# [EXERCISE SET]
(a) Answer these questions using the metallicity discussion, giving each answer on its own line marked (i), (ii), (iii):
(i) What ratio does the asker say O/H stands for?
(ii) Adding 12 corresponds to measuring the number of a given atom per how many hydrogen atoms?
(iii) Besides element abundances, which three distributions are cited as spanning several orders of magnitude?
(b) State whether each statement below agrees with the metallicity discussion, answering yes or no and quoting the words that decide it:
(i) Metallicities are said to be more evenly spread out in logspace than in linear space.
(ii) The last answer asserts that the preferred example with value 0 is always the Sun.
(iii) The least abundant elements in the Sun are said to have abundances of the order of one per $10^{12}$ hydrogen atoms.
(c) Continue the metallicity discussion, starting after its final sentence.

# [TEXT SHOWN]
--- START ---
### Why you use log to measure metallicity in galaxies?

• Aaron-S

7 years ago

For example, I saw the next expression for matallicity in a paper: $\log(O/H) + 12$.

I understand O/H is the O(Oxygen) to H(Hydrogen) ratio but why is there the number 12? And why the logarithm?

• pela

7 years ago

The distribution of metallicities appear to be more evenly spread out in logspace than in linear space. The reason for this can be ascribed to there being no preferred scale for the abundance of a given element; rather they span several orders of magnitude. The same can be said for instance about the distribution of dust grain sizes, the distribution of the mass of dark matter halos, and the distribution of the area of lakes on Earth.

So, if you measure the number of oxygen atoms (or ions) in ten stars, and divide by the number of hydrogen atoms, you may get values like
$$\mathrm{O}/\mathrm{H} = \{0.03,3.5,25,0.003,0.9,0.4,0.09,0.01,8,0.02\}\times10^{-4}.$$
Plotting this in a linear and a logarithmic plot, you see that on a log scale, the values are easier to tell apart:

(Another reason, as zibadawa timmy writes in his/her answer, is that taking the log you don't need to write all those $10^x$ factors).

Now why add 12? This factor corresponds to measuring the number of a given atom per $10^{12}$ hydrogen atoms. I've been asking colleagues from students to professor level, and the best answer we can come up with, is that the least abundant elements in the Sun (uranium, rhenium, thorium, …) have abundances of the order of one per $10^{12}$ hydrogen atoms, so adding 12 to $\log(X/\mathrm{H})$ makes all values positive. This angst of negative values, I don't understand, though. Usually, we're okay with minuses. And measuring metallicities in stars or gas of sub-solar metallicity yield negative values anyway. Moreover, the scale was in use even when we had only lower thresholds for uranium and bismuth of $\log(\mathrm{U}/\mathrm{H})+12<0.8$ and $\log(\mathrm{Bi}/\mathrm{H})+12<0.6$, respectively (Grevesse 1969) and didn't know if they were actually smaller. I have been unable to unearth the reason for the 12 either. Your explanation is plausible. Perhaps like the pH scale. Fordømt! You were my best shot at someone who would know this, @RobJeffries.

• 7 years ago

The logarithm is there because the ratio $O/H$ is really tiny. The log converts essentially points out the order of magnitude. If we have $O/H= 10^{-14}$, then $\log(O/H)=-14$. Taking logarithms is a standard practice in science and mathematics when the numbers range over several orders of magnitude (especially so when they are either very large or very small).

As for the +12, that is most likely because they want their preferred example to have value 0. It is then easy to tell at a glance if other stars/galaxy have more ($>0$) or less ($<0$) oxygen-to-hydrogen metallicity than the preferred example. In most cases this will be our own Sun, but without knowing where you saw this it's impossible to say for certain. We have far more information about our own sun than any other star, so it is the most reliable measuring stick we have for comparison.
--- END ---
# [DATASET]
--- START ---
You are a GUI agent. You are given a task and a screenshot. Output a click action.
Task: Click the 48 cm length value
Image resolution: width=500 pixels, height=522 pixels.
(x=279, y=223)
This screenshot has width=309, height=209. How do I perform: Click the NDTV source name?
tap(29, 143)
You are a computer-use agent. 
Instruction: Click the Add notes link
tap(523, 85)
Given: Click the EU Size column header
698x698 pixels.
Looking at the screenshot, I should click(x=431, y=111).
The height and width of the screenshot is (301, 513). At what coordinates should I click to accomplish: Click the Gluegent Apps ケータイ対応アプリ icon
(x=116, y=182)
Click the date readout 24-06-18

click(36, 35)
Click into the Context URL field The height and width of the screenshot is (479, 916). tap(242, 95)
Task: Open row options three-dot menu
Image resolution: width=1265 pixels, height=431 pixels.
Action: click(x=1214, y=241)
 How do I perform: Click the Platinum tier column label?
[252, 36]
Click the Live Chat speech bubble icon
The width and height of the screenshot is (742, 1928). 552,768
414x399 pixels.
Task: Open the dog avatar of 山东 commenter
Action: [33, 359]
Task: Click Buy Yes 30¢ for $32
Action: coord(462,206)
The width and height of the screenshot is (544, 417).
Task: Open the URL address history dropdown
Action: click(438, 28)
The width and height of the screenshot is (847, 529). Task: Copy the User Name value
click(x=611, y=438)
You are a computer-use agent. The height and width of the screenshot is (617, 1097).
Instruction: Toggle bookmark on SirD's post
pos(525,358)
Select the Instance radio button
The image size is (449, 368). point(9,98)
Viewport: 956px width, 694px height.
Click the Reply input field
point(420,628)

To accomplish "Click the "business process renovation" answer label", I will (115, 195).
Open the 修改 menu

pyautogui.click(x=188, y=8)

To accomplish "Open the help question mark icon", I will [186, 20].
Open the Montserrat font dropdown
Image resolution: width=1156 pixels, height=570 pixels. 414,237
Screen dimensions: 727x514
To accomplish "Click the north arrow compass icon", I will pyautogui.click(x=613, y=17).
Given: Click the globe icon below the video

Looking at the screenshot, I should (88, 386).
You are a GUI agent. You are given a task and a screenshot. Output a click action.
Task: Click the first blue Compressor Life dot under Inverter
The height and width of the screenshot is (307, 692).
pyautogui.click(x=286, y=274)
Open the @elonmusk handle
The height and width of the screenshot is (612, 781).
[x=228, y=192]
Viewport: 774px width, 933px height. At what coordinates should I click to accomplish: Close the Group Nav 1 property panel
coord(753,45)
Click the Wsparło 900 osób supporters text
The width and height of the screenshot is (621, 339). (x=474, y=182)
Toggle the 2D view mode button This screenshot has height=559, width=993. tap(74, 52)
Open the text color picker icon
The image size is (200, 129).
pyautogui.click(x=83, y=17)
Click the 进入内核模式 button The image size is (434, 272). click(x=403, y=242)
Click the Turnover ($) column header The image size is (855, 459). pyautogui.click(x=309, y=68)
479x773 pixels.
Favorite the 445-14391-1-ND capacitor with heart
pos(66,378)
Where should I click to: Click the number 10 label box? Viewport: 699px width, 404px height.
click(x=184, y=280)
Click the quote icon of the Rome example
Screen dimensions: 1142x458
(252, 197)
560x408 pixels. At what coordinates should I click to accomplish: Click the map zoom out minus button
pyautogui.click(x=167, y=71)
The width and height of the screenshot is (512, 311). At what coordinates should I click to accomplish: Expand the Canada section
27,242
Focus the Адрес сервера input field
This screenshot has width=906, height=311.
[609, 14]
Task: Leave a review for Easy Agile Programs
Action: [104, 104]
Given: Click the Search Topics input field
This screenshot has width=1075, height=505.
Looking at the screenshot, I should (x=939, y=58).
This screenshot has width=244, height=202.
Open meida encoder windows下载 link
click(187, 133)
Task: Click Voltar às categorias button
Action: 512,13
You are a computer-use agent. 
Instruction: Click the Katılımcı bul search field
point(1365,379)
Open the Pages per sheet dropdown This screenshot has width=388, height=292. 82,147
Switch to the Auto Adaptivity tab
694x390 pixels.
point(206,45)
--- END ---
# [YOUR WRITTEN ANSWERS]
(a)
(i) The ratio of oxygen to hydrogen.
(ii) Per $10^{12}$ hydrogen atoms.
(iii) The distribution of dust grain sizes, the distribution of the mass of dark matter halos, and the distribution of the area of lakes on Earth.

(b)
(i) Yes: "The distribution of metallicities appear to be more evenly spread out in logspace than in linear space."
(ii) No: "In most cases this will be our own Sun, but without knowing where you saw this it's impossible to say for certain."
(iii) Yes: "the least abundant elements in the Sun (uranium, rhenium, thorium, …) have abundances of the order of one per $10^{12}$ hydrogen atoms"

(c)
Indeed, the value tells you approximately how many of orders of magnitude more or less metallicity it has. For, supposing $\log(O_\mbox{sun}/H_\mbox{sun}))=-12$, then $$\log(O/H)+12 = \log(O/H)-\log(O_\mbox{sun}/H_\mbox{sun})) = \log\left(\frac{O/H}{O_\mbox{sun}/H_\mbox{sun}}\right).$$
So if the value of this is 1, then you know the star in question has an $O/H$ ratio $10^1=$ten times that of our sun. Similarly, if it were $-3$, then the star in question would have an $O/H$ ratio that is $10^{-3}=1/1000$-th that of our sun's (or, equivalently, that our sun's ratio is $1000$ times larger). A value of $0$ means the ratios are the same. In this notation, the Sun has a metallicity of 8.7. A metallicity of –12 means 12 orders of magnitude less than the Sun, i.e. less than even the most metal-poor (and hypothesized) Pop III stars. Okay, re-reading my comment I see it was poorly written, but log(O/H)+12 is ~8.7 for the Sun, and "log(O/H) = –12" would mean 8.7 dex lower than the Sun, less than Pop III stars. @pela Good to know. Without the OP specifying where he read the 12, it's hard to know where that came from. He did seem to suggest galaxy, which should be more metal poor than its stars on the whole due to the diffuse clouds of hydrogen and helium. Though if it's even poorer than the Pop III stars...that'd be weird. The factor 12 is standard. Everybody uses it. But actually, the last couple of hours, I've been asking colleagues from student to professor level, where the factor comes from, and nobody knows. We just use it. The factor means that we measure the amount of atoms of a given element with respect to $10^{12}$ hydrogen atoms, but why exactly $10^{12}$? I'll get back if I find the answer.